SEMA News—May 2014

HERITAGE

Stu Hilborn

By Drew Hardin
Photo Courtesy Petersen Archives

Hilborn had little mechanical knowledge when he bought his first hot rod in the ’30s. But he had a neighbor who did—Indy 500 veteran Eddie Miller. When Stu Hilborn passed away in December, the performance industry lost not only one of its most innovative minds but also an original hot-rodding pioneer.

Hilborn was among those who raced on Southern California’s dry lakes in the years prior to World War II. Ironically for a man whose name is now synonymous with fuel injection, Hilborn had little mechanical knowledge when he bought his first hot rod in the ’30s. But he had a neighbor who did—Indy 500 veteran Eddie Miller. Miller helped Hilborn build a flathead-powered Model A that could hit 120 mph on the lakes, and Hilborn proved to be a quick study, in all senses of the word, and he soon wanted to go faster. To do so, he bought a narrow streamliner that had been raced by Bill Warth.

Hilborn picked up the ’liner on December 7, 1941, so he had only a couple of opportunities to run it before entering the Army Air Corps during World War II. While in the service, Hilborn began development of mechanical fuel injection, a system he tested on his streamliner once the war ended. He would swap the induction on the ’liner’s flathead back and forth between injection and multiple carbs, looking for peak miles per hour. During a carbureted test in August 1947, one of the car’s rear wheels collapsed, causing the ’liner to tumble several times at speed. Hilborn suffered back injuries that put him in a body cast. While he recovered, Eddie Miller Jr. rebuilt the racer.

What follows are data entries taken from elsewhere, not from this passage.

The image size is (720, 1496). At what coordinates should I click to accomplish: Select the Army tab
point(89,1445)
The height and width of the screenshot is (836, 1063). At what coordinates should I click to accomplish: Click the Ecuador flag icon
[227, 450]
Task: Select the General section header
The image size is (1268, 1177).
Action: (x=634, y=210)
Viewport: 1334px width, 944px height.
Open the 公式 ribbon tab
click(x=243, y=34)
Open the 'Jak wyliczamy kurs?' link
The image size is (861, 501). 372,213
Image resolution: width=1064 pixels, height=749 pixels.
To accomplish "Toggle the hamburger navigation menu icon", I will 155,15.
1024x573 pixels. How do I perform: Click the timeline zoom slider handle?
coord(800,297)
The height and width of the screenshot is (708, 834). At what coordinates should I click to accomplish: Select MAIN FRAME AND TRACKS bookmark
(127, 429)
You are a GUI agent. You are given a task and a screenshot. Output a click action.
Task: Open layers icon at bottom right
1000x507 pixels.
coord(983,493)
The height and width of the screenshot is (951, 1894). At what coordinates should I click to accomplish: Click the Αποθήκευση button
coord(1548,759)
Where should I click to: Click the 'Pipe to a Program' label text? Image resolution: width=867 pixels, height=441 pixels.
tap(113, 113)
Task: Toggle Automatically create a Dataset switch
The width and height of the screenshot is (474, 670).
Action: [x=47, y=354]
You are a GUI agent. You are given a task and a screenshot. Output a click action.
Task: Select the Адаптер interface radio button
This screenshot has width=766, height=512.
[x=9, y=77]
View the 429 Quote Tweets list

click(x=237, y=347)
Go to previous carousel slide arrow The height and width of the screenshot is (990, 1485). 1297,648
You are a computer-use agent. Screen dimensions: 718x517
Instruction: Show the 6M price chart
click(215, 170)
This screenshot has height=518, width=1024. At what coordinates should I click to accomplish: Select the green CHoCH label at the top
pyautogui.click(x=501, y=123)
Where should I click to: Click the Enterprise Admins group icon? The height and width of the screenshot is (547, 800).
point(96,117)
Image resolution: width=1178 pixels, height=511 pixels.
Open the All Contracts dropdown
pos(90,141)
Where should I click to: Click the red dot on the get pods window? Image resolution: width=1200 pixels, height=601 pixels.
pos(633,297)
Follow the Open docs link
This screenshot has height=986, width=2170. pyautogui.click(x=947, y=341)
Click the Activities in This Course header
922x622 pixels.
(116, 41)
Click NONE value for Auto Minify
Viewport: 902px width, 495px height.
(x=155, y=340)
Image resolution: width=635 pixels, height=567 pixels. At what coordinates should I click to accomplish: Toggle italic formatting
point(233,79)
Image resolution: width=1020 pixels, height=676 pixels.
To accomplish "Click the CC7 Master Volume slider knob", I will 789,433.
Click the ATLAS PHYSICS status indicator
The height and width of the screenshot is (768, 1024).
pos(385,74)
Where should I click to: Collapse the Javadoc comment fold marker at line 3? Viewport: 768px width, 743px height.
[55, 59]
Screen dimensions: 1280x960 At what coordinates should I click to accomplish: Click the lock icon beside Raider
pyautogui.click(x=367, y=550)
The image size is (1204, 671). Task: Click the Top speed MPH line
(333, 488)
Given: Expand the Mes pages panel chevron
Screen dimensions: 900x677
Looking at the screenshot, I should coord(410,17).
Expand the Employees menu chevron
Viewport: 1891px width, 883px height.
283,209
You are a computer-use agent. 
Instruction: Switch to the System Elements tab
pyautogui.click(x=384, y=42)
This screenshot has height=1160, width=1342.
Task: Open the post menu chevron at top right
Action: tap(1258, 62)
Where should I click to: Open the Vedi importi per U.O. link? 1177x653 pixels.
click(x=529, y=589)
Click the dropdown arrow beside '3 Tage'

Once out of the cast, Hilborn again went after high speeds on the lakes, though he had Howard Wilson drive the car (to keep a promise he made to his mother to not race again). The streamliner’s potential for speed caught the attention of the editors at the then-new Hot Rod magazine, which put it and Hilborn on the cover of just its fourth issue in April 1948. (The photo seen here is the one used for that cover.) At that time, the car was good for about 136 mph, but in July of that year, Wilson became the first to break the 150-mph barrier with a 150.5-mph pass across El Mirage.

It wasn’t long before Hilborn’s injection systems were in such demand that he had to give up racing to devote all his attention to what had become a new business. Many more race victories would follow, including 34 wins at Indianapolis and countless more at oval tracks, dragstrips and other racing venues all over the world. Hilborn was inducted into the SEMA Hall of Fame in 1996, and Hilborn’s Fuel Injection Engineering Co. still supplies dedicated enthusiasts with precise—and race-winning—fuel metering systems.